ROM-COMS ARE USEFUL TRAINING TOOL
01.29.09Ghosts of Girlfriends Past is a romantic comedy starring Matthew McConnaughey that thankfully involves neither Kate Hudson nor a search for treasure. The great thing about it is that it teaches girls not to fall for that douchey pussy who’s always being nice to you. True love is what happens when that hot asshole who treats you like shit and f’s all your friends finally discovers the meaning of life. Think about it, it could be you he settles for! How romantic!

Most of the tools that I know were trained by Rom-coms.
I could shit in my printer and the output would be more original than this garbage.
It’s true, rom-coms do train tools.
TD Ameritrade commercial:
“And we have the tools to help you make sound investments…”
Cracks me up every flackin time.
I’d like to invest in a honk and a boing please.
Romanian Communists are getting a bad rap lately.
Can’t watch the vid, but I’ll just picture every other chick flick ever made, paint some new faces in there, and start petting my vagina softly cuz she’s getting all throbby.
Rom-coms trained my tool to turn itself inside out and crave chocolate.
Ryan Gosling understands that you still have feelings for the hot jerk who dumped you. Ryan Gosling just wants you to be happy. He’ll be standing over here in his wedding tuxedo, watching you swap spit with the wedding photographer.
As are Roman Commuters.
Rom-coms trained my tool to appreciate a good wine/cheese combo.
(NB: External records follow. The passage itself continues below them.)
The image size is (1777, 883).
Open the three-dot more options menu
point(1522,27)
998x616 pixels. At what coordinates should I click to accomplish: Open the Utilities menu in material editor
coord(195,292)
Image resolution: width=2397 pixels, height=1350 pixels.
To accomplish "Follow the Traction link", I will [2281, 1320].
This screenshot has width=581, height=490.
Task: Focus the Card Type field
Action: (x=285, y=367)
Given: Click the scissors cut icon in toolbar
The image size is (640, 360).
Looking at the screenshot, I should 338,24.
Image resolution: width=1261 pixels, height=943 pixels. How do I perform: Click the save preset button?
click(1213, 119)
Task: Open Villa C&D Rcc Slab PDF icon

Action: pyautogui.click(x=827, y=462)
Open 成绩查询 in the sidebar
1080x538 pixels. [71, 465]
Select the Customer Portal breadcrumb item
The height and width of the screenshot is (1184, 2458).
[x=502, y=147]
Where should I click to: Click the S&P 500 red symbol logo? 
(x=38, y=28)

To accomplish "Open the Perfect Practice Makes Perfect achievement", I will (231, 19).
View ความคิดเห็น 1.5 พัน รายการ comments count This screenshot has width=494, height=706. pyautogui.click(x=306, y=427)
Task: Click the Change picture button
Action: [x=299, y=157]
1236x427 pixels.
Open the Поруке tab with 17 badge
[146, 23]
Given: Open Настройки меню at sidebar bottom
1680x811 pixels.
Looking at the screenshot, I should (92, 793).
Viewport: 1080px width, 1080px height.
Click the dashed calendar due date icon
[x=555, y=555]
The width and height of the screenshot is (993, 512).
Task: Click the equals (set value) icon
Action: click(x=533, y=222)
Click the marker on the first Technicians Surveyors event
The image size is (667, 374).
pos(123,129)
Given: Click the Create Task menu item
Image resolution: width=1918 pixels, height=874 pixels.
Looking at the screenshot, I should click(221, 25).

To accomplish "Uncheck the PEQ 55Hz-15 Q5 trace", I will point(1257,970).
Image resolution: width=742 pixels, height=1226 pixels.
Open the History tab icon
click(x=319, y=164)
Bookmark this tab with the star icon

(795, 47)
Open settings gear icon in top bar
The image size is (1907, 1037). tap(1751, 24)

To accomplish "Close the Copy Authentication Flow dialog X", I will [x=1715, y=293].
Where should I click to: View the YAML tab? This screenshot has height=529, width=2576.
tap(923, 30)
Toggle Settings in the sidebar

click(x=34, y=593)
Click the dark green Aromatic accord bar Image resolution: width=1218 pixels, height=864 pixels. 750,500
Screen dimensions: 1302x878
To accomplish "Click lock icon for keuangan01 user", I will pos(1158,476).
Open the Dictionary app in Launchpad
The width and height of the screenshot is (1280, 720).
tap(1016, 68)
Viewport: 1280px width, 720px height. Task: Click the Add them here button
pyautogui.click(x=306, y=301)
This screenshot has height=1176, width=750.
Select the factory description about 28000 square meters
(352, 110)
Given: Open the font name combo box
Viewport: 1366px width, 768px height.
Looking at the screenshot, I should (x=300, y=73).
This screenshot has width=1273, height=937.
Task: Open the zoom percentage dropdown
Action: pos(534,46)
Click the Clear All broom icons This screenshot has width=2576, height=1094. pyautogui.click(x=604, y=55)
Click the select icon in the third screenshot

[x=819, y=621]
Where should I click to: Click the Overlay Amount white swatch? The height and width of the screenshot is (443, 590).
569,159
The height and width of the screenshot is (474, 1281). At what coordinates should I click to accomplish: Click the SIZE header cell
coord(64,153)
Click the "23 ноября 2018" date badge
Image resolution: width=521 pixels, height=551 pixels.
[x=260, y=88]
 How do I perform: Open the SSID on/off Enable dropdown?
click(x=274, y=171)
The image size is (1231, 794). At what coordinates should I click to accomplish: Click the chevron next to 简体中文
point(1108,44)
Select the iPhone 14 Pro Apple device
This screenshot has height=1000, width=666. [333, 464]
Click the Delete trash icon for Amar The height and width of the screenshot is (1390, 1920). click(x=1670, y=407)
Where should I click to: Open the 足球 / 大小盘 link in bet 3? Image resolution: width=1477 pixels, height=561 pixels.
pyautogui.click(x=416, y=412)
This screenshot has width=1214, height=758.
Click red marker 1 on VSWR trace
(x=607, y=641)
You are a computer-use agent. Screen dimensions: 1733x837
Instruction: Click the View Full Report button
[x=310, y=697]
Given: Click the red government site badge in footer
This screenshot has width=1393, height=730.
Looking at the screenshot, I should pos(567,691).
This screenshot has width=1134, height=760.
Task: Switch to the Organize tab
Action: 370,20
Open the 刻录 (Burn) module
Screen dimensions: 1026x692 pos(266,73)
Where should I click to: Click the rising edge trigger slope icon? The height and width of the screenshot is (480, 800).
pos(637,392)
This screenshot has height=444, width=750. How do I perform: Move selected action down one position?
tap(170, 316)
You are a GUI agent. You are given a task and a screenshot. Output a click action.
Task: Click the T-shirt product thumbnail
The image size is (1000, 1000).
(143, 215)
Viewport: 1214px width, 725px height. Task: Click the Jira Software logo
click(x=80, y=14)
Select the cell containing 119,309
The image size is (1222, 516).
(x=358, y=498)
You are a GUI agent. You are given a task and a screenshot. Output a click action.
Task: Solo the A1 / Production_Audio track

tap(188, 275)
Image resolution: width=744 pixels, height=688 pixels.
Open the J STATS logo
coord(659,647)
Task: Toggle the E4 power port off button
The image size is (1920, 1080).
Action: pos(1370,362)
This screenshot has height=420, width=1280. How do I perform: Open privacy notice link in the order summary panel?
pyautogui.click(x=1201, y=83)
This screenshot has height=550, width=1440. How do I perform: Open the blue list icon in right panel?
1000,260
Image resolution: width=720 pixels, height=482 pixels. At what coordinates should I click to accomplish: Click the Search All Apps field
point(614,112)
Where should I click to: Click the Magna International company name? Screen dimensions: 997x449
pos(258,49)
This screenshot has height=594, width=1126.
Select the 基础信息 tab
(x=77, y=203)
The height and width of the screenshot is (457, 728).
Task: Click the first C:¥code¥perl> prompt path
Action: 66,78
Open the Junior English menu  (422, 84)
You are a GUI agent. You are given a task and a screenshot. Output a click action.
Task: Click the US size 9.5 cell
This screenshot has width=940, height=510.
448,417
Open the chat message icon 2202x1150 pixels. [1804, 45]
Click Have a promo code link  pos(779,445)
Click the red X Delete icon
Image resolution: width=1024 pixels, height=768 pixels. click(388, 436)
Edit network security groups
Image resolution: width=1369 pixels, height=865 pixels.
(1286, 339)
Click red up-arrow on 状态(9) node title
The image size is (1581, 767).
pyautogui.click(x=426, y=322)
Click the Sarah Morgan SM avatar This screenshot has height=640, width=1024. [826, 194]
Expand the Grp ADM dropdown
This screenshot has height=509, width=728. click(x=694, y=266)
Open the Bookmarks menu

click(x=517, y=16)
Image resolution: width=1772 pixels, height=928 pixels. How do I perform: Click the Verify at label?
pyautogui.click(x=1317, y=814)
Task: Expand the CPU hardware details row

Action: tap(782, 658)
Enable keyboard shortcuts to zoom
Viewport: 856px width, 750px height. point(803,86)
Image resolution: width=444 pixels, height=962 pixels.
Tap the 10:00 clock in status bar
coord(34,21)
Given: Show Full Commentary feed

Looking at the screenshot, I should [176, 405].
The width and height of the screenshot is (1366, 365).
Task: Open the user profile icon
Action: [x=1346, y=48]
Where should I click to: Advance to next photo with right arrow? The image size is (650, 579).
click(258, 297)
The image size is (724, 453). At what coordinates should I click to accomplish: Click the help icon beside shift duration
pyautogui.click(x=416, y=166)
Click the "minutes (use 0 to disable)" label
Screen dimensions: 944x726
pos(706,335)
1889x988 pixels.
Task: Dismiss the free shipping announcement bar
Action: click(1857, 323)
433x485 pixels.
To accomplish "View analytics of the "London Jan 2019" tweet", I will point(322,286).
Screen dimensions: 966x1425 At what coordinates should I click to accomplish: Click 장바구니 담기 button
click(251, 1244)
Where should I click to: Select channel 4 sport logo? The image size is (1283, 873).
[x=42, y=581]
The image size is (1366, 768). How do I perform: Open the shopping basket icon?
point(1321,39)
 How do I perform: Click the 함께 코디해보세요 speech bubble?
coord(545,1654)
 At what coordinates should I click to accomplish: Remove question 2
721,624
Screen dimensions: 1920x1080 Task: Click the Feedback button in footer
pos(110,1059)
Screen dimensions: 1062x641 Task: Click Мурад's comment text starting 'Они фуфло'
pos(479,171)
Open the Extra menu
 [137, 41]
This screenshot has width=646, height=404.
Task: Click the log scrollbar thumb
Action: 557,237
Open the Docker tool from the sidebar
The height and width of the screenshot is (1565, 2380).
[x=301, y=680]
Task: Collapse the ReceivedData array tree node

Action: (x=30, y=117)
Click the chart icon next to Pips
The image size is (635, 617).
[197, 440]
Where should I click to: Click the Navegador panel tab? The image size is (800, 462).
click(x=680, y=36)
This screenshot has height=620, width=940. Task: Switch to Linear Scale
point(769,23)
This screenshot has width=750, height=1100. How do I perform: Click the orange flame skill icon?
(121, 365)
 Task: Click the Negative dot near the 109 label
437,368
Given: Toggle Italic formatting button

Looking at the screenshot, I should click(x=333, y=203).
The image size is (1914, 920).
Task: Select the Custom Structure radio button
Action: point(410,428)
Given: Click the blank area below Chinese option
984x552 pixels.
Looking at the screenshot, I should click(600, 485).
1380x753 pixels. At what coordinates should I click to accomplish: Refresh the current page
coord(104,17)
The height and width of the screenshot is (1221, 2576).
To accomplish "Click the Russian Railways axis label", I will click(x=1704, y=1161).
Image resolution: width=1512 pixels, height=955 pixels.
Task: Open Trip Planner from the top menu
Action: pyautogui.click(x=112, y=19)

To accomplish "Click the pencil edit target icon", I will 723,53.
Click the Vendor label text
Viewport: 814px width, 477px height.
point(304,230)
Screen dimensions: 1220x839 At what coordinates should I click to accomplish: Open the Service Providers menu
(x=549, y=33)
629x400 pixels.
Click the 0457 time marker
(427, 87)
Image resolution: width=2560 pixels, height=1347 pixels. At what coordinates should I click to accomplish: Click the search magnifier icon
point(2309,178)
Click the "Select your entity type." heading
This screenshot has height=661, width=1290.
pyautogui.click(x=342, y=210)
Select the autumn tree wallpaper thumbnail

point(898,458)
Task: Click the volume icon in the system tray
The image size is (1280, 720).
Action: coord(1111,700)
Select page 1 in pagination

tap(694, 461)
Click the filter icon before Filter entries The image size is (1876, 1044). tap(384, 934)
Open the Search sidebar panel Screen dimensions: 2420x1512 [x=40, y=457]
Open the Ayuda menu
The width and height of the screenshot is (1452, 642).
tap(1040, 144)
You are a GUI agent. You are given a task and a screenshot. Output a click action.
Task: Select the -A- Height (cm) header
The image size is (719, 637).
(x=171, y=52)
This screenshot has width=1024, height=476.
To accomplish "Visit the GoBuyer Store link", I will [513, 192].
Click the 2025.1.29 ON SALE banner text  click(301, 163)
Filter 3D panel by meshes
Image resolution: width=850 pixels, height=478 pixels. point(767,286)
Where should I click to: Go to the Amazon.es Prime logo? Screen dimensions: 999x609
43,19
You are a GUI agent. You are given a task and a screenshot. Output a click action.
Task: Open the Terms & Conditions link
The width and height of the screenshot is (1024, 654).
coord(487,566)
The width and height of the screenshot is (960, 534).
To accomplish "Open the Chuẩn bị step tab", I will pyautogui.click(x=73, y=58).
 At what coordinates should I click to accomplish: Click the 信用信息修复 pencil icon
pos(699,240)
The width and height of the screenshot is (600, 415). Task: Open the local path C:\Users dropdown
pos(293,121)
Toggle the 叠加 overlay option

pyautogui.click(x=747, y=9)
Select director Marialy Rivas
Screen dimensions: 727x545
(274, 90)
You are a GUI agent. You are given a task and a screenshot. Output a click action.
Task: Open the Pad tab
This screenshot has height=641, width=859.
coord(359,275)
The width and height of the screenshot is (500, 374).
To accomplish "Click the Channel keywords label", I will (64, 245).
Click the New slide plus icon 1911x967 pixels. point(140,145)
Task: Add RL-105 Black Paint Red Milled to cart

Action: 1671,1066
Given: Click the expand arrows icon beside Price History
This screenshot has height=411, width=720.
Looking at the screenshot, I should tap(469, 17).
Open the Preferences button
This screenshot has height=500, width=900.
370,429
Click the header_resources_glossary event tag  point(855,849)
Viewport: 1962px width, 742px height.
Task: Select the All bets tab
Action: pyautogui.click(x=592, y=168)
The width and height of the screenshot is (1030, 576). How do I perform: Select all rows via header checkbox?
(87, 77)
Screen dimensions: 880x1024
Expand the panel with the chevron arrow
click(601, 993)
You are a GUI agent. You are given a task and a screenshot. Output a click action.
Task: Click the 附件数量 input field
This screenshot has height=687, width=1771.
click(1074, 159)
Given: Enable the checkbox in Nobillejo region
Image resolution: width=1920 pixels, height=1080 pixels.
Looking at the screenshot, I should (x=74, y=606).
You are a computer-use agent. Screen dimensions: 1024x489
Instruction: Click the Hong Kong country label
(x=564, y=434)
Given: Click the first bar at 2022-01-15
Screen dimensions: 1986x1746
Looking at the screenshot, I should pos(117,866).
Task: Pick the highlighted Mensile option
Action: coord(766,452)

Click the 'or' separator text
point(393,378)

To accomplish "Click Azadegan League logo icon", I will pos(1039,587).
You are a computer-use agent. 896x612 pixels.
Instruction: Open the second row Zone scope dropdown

Rom-coms trained my tool to fuck the hot guys and use the nice guys.
The Mighty Feklahr asserts that a good wine/cheese combo can be one of the more masculine thins a guy can…
HEY!
I am a useful tool
That’s the problem with broads these days, they just don’t get that it’s not my decision to fuck all of their coworkers. I only do it to show how interested I am in them…and for the free video rentals.
GRRR…MILWAUKEE’S BEST AND CHEETOS!!!
Rom-coms trained my tool to never shit where it eats… er, I mean.. whore around the office.
In regards to romance, I have a saying: If you love someone, let them go. If they come back, tell them you’ve already met someone.
Ghosts of Girlfriends Past: Also known as Chodin’s Crawlspace.
Rom-coms trained my tool that being a brides maid is OK… someday, it… it will be it’s turn… {tool menstruates}
Donk, I thought we were going to keep our romantic weekend in Cabo a goddamn secret?
Ol CCH’s ghosts of girlfriends past look like they put cigarettes out on their lips.
If I could turn the Winnybango into a time machine, I’d go back and get head from more fat chicks.
I don’t have a problem with the ghosts of my girlfriends past. It’s the ones from the future that the cops keep questioning me about. What, motherfuckers? They’ll eventually turn 18.
Ol’ CCH’s ghosts of girlfriends past appear late at night, waving little pink plus signs.
Rom-coms trained my tool to have totally unrealistic expectations of what it should expect in a man. And can’t understand why it’s still single and 42.
Don’t worry, you’ll turn 43 eventually.
Dor Sho Gah! Never trust a Romulan Comic.
My favorite useful tool with the ladies is a chainsaw, like my hero, Patrick Bateman.
All my girlfriends past need to know about how our relationships were going to go simply needed to watch The Smurfs.
They should have stuck with the title Screwge.
You just gotta keep on phonin’ it in, man. F-O-N-I-N.
That’s what I love about these ghosts–I keep gettin older but they stay the same age.
Affleck’s reaction when he found out McConnaughey and Garner were having a real life affair and were planning to adopt a bunch of homeless kids from Cambodia: “What are you looking at? Huh? I’ll kick your fucking ass, right now! What are you smiling at? Freshman faggot!”
Close your eyes and listen to the last 11 seconds of that video and you’ll hear every sexual encounter I’ve ever had.